As always, Shaul starts off with a compassionate and loving greeting to the congregation, stating how he is so thankful for them.

Then he rips right into them, starting off with an appeal for them to get together and end the dissension and division within their congregation. Apparently, there are loyalties to different human teachers instead of loyalty to God.

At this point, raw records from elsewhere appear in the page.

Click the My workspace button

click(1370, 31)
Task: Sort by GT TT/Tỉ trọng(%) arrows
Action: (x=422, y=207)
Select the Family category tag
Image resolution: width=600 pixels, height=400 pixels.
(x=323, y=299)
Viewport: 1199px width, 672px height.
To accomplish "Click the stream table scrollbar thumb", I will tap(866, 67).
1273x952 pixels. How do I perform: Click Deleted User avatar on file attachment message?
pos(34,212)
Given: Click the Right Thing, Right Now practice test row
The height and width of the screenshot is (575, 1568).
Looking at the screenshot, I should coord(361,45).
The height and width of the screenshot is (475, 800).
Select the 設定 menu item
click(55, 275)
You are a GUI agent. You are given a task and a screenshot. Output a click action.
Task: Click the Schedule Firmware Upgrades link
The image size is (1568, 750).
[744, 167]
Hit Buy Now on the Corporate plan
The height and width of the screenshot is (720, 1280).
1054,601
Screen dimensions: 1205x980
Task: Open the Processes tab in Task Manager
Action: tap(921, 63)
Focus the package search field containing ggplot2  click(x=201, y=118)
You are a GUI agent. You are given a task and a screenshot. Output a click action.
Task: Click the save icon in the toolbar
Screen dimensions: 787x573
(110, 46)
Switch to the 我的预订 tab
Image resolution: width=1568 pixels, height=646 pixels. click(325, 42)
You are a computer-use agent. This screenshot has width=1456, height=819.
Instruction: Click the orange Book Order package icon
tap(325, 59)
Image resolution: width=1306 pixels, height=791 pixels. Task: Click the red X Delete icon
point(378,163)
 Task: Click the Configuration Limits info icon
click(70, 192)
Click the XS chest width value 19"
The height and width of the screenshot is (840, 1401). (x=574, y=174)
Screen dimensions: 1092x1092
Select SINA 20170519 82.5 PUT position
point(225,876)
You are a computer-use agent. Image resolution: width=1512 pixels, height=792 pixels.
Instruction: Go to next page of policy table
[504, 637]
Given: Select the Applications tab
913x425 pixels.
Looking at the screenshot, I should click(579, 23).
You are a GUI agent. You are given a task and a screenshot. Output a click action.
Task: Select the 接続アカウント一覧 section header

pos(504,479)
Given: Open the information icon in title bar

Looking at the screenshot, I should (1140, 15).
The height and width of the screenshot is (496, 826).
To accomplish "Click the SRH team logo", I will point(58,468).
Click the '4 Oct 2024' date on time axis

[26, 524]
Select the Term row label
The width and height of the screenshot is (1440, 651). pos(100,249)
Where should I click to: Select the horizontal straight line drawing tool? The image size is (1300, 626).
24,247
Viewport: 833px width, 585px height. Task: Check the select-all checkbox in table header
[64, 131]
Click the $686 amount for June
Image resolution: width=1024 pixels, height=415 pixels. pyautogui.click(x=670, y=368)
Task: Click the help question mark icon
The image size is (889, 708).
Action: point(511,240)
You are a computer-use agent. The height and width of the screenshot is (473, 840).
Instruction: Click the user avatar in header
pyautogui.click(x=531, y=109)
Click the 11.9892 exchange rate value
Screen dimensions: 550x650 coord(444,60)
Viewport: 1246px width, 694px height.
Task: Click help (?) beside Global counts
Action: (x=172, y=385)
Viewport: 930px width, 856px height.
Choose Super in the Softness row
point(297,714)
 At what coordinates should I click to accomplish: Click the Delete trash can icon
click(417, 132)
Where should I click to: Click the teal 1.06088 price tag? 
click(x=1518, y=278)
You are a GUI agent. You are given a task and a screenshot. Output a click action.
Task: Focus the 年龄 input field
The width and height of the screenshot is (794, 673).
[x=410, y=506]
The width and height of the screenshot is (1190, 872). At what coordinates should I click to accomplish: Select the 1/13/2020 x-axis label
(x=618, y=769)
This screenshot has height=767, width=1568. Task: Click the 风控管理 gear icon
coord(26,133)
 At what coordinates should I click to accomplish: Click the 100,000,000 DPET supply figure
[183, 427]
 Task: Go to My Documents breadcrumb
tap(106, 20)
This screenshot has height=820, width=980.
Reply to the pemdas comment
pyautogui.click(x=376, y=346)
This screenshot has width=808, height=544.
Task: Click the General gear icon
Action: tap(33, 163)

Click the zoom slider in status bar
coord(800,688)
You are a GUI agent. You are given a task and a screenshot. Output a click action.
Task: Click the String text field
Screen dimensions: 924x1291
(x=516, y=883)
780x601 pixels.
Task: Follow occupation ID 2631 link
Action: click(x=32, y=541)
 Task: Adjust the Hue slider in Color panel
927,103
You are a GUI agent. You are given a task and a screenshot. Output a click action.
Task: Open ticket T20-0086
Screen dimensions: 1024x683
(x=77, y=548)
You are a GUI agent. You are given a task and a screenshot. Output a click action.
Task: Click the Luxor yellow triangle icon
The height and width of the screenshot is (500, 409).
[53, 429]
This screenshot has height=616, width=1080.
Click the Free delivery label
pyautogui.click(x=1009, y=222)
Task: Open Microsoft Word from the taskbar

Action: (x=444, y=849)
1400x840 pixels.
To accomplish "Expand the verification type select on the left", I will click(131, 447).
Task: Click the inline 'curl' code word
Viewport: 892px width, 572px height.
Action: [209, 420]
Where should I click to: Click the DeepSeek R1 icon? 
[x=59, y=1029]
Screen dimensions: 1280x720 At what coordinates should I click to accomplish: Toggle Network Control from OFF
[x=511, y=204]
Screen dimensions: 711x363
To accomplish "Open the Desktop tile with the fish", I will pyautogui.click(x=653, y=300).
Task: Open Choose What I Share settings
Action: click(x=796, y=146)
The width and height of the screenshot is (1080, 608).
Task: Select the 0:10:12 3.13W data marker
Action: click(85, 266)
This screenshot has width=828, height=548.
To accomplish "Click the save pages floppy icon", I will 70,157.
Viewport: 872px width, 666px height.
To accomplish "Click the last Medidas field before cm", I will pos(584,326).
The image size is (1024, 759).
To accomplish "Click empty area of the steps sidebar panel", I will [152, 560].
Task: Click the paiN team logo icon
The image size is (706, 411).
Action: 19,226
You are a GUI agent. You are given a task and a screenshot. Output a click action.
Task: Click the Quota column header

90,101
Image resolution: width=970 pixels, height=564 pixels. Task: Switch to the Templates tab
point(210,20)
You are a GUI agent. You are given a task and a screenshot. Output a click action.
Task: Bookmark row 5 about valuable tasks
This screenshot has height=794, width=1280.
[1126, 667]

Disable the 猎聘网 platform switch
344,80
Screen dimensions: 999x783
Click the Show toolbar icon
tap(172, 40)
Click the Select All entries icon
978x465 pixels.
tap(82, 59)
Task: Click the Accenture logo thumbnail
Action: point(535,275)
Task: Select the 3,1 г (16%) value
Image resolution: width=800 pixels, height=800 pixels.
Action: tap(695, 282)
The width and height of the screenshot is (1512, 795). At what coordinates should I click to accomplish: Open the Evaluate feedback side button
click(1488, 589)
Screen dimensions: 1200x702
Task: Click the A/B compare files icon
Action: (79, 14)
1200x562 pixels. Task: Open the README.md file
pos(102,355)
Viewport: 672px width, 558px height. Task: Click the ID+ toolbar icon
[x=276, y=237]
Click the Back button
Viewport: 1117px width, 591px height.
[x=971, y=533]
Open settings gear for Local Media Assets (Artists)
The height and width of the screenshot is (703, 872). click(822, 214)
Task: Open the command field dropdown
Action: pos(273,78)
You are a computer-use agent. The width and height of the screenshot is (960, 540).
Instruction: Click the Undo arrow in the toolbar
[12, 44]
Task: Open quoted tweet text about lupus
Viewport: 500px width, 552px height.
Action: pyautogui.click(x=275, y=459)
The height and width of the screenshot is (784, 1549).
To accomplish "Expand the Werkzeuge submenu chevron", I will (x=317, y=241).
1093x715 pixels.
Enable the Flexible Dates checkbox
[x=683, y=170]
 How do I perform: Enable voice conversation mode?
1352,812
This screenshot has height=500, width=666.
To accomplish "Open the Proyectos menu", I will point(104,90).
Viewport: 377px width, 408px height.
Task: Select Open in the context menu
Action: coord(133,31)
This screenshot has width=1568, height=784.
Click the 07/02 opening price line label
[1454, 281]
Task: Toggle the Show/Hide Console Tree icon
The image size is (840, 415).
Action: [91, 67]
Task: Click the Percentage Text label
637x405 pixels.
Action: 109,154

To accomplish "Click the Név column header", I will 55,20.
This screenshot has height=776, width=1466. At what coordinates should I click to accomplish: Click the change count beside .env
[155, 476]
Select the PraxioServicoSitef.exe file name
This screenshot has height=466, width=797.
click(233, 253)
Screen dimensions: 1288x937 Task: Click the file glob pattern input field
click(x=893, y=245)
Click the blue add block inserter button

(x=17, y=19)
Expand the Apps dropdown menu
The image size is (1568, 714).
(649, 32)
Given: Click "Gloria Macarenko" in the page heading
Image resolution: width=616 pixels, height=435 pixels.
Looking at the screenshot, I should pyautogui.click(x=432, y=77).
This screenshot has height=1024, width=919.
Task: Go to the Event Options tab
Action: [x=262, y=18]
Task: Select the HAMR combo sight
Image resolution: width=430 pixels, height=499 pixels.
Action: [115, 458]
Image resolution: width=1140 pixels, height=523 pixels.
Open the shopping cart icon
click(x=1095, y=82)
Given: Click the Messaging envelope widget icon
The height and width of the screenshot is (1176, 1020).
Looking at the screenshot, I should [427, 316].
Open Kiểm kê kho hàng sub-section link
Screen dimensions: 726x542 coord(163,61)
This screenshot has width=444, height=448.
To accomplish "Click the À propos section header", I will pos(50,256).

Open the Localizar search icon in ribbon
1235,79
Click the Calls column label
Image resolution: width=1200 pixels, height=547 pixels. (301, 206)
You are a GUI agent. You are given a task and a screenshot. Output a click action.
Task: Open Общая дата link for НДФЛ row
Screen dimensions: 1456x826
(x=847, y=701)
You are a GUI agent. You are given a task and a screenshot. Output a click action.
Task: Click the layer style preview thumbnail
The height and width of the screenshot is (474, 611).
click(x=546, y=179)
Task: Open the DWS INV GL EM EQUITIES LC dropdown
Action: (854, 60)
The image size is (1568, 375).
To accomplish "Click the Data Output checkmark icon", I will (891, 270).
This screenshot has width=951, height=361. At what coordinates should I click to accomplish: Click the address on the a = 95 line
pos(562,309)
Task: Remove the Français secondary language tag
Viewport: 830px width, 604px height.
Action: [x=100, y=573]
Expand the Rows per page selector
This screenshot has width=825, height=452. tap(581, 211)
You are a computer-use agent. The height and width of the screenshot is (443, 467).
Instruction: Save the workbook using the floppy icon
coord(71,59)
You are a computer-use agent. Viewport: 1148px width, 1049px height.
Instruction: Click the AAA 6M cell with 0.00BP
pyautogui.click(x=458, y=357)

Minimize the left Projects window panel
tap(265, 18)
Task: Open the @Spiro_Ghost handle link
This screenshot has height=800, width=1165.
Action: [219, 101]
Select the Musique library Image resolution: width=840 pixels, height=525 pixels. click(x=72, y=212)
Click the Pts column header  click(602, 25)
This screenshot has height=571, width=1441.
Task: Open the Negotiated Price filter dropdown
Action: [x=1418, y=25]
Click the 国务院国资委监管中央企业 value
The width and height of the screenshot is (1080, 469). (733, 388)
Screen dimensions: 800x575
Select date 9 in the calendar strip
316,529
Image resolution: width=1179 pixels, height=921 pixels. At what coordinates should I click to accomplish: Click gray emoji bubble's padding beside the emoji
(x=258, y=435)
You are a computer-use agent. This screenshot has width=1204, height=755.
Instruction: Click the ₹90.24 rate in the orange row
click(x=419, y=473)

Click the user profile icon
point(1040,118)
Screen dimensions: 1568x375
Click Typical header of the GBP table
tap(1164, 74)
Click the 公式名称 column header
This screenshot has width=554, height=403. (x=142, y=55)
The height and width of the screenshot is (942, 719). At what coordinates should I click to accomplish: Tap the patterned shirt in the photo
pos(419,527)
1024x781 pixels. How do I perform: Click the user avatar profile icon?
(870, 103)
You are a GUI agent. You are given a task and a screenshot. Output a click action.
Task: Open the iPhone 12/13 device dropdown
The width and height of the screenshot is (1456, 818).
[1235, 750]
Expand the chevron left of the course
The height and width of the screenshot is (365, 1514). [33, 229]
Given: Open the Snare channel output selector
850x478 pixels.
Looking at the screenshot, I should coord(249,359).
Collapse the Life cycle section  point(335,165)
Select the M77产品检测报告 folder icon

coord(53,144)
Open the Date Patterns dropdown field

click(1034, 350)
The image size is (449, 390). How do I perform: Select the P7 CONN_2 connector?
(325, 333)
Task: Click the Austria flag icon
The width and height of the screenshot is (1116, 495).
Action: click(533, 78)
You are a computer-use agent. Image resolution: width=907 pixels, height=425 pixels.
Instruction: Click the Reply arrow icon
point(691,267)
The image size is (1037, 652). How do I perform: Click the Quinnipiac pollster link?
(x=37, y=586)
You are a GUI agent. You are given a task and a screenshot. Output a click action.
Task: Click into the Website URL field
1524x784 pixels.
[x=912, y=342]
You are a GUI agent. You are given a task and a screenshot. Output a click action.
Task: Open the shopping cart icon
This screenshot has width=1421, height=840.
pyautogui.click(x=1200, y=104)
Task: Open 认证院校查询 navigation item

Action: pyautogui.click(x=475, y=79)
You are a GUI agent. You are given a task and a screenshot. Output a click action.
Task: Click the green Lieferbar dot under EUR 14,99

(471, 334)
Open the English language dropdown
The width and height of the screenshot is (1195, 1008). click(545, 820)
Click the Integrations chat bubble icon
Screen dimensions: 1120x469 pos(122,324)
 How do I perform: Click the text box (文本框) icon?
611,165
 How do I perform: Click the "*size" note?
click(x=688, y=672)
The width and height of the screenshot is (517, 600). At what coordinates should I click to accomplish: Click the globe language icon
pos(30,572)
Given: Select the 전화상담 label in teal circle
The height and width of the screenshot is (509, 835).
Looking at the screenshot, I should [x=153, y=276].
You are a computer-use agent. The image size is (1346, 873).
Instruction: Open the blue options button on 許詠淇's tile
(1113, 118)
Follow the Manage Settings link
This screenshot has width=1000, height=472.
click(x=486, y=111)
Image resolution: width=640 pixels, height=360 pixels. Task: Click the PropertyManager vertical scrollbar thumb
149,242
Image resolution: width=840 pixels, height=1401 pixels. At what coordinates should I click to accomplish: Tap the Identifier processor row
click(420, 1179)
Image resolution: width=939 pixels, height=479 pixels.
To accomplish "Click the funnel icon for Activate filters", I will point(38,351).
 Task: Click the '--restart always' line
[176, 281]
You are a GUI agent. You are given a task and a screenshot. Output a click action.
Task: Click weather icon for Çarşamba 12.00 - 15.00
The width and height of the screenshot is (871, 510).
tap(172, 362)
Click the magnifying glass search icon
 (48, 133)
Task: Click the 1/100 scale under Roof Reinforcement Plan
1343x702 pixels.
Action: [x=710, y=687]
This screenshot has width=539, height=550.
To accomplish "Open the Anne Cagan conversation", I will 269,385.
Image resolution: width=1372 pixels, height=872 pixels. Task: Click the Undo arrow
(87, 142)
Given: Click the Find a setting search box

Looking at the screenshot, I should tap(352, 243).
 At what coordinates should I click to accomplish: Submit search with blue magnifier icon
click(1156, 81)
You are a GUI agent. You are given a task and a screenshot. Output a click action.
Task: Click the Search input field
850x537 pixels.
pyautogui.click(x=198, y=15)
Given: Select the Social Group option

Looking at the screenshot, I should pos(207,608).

Off topic a bit, the problem in Corinth was not so far from what happened within Judaism, as one of the famous “feuds” of our history is that between the school of Hillel and the school of Shammai, two famous and well-respected Rabbis who had differing opinions about the meanings within the Torah, as well as their interpretations of what was correct, vis-a-vis, Halacha (literally, the Walk, which is the Talmudic instructions for everyday activities and worship).

Back to the Corinthians….

Shaul tells the Corinthian believers that wisdom comes from spiritual maturity and from God’s spirit. He goes on to tell them that when he was there he gave them milk, not solid food- you may recall I stated in the introduction that Shaul did not try to convert people overnight, but slowly. Here he confirms this policy, as he tells the Corinthians how he only gave them “baby food”, and even states they are “infants in Messiah” (1 Cor. 3:1). He goes on to say they still aren’t ready for the meat. He even says that some of them have become arrogant, and he asks if he should come to them with a whip or in love?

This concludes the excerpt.